Point de vue, février 1998
Il y avait du monde, ce samedi 14 février, à la sortie de l’église Saint-Jean-Baptiste de Neuilly-sur-Seine pour applaudir la mariée, Marie Delcourt et son compagnon de longue date, et maintenant époux, le réalisateur Alain Barthélémy.
Parmi l’assemblée, Jean-Paul son précédent mari et Pauline leur fille, accompagnée de ses trois fils, leurs trois pères et de son nouveau compagnon, le comédien Joseph Benmergui.

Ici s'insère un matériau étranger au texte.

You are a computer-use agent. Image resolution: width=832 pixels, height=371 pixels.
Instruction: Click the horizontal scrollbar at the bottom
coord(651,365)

La noce est ensuite allée déjeuner chez le couple en toute intimité.
— Laurent Colin
Télérama, juin 1998
A tribute to Paula-X, « Noise Trip »
C’est un disque classique et hors normes. Classique car, à ce stade de sa carrière, un groupe de cette envergure se doit d’avoir un album tribute dans sa discographie. Chose que les membres de Paula-X ont toujours refusée, par manque d’intérêt, mais aussi par un montage légal original du groupe qui possède les droits exclusifs sur toutes les étapes du processus de création, bloquant ainsi toutes initiatives du genre. « Écrivez vos chansons, jouez votre musique » déclarait Paula Zingermann en ouverture de leur concert des Francofolies. Alors, pourquoi avoir changé d’avis ?

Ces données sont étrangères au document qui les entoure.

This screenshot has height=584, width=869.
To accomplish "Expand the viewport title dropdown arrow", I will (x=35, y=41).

Il y a deux ans, Paula-X reçoit une cassette contenant un remix du titre : « Héros immobiles », réalisé par un artiste moscovite, Sergueï Azarov dont l’écoute les persuade de revoir leur position. Ils se décident à lancer un appel d’offre, écoutant patiemment des heures de musique, à l’aveugle, sans considération d’origine, un principe : Tout le monde peut participer. Là, où le groupe va intelligemment jouer sa partition, c’est la possibilité offerte aux candidats de travailler à partir des sources, les enregistrements, piste par piste, du répertoire.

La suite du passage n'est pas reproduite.